___ Material for the task
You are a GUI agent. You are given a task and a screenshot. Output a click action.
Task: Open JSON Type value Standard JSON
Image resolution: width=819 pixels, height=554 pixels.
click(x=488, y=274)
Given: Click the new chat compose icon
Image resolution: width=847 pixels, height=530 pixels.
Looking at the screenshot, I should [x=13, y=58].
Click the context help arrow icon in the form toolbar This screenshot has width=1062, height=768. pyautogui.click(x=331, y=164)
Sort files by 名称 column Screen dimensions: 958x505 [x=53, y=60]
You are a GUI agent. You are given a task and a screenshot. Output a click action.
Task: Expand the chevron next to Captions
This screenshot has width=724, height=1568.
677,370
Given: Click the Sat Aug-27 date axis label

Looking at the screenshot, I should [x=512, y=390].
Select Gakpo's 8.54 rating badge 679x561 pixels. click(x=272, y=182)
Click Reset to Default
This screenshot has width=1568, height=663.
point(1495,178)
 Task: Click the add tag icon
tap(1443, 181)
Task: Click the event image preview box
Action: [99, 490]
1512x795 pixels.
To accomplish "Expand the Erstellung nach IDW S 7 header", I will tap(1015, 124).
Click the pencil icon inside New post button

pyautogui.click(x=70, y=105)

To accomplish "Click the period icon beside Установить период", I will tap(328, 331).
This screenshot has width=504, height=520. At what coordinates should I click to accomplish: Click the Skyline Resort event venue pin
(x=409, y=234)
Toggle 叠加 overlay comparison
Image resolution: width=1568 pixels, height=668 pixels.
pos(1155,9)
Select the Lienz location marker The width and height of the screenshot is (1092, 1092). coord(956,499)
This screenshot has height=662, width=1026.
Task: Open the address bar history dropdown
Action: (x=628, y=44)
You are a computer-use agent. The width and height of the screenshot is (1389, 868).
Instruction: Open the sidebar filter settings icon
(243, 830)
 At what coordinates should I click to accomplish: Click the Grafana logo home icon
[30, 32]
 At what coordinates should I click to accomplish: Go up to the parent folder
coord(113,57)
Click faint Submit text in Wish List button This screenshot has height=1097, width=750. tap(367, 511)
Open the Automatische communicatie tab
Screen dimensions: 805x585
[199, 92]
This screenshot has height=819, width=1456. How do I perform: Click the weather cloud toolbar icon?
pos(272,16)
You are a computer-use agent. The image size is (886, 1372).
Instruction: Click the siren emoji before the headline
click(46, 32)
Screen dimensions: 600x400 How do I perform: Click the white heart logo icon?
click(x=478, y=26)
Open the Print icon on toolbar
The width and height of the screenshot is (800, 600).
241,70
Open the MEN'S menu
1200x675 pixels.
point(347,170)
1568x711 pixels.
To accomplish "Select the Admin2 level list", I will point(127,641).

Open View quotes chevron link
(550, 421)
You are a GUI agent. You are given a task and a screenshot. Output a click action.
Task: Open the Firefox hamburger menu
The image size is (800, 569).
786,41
______
### To be done
Copy all of the records above word for word.

### Task output
You are a GUI agent. You are given a task and a screenshot. Output a click action.
Task: Open JSON Type value Standard JSON
Image resolution: width=819 pixels, height=554 pixels.
click(x=488, y=274)
Given: Click the new chat compose icon
Image resolution: width=847 pixels, height=530 pixels.
Looking at the screenshot, I should [x=13, y=58].
Click the context help arrow icon in the form toolbar This screenshot has width=1062, height=768. pyautogui.click(x=331, y=164)
Sort files by 名称 column Screen dimensions: 958x505 [x=53, y=60]
You are a GUI agent. You are given a task and a screenshot. Output a click action.
Task: Expand the chevron next to Captions
This screenshot has width=724, height=1568.
677,370
Given: Click the Sat Aug-27 date axis label

Looking at the screenshot, I should [x=512, y=390].
Select Gakpo's 8.54 rating badge 679x561 pixels. click(x=272, y=182)
Click Reset to Default
This screenshot has width=1568, height=663.
point(1495,178)
 Task: Click the add tag icon
tap(1443, 181)
Task: Click the event image preview box
Action: [99, 490]
1512x795 pixels.
To accomplish "Expand the Erstellung nach IDW S 7 header", I will tap(1015, 124).
Click the pencil icon inside New post button

pyautogui.click(x=70, y=105)

To accomplish "Click the period icon beside Установить период", I will tap(328, 331).
This screenshot has width=504, height=520. At what coordinates should I click to accomplish: Click the Skyline Resort event venue pin
(x=409, y=234)
Toggle 叠加 overlay comparison
Image resolution: width=1568 pixels, height=668 pixels.
pos(1155,9)
Select the Lienz location marker The width and height of the screenshot is (1092, 1092). coord(956,499)
This screenshot has height=662, width=1026.
Task: Open the address bar history dropdown
Action: (x=628, y=44)
You are a computer-use agent. The width and height of the screenshot is (1389, 868).
Instruction: Open the sidebar filter settings icon
(243, 830)
 At what coordinates should I click to accomplish: Click the Grafana logo home icon
[30, 32]
 At what coordinates should I click to accomplish: Go up to the parent folder
coord(113,57)
Click faint Submit text in Wish List button This screenshot has height=1097, width=750. tap(367, 511)
Open the Automatische communicatie tab
Screen dimensions: 805x585
[199, 92]
This screenshot has height=819, width=1456. How do I perform: Click the weather cloud toolbar icon?
pos(272,16)
You are a computer-use agent. The image size is (886, 1372).
Instruction: Click the siren emoji before the headline
click(46, 32)
Screen dimensions: 600x400 How do I perform: Click the white heart logo icon?
click(x=478, y=26)
Open the Print icon on toolbar
The width and height of the screenshot is (800, 600).
241,70
Open the MEN'S menu
1200x675 pixels.
point(347,170)
1568x711 pixels.
To accomplish "Select the Admin2 level list", I will point(127,641).

Open View quotes chevron link
(550, 421)
You are a GUI agent. You are given a task and a screenshot. Output a click action.
Task: Open the Firefox hamburger menu
The image size is (800, 569).
786,41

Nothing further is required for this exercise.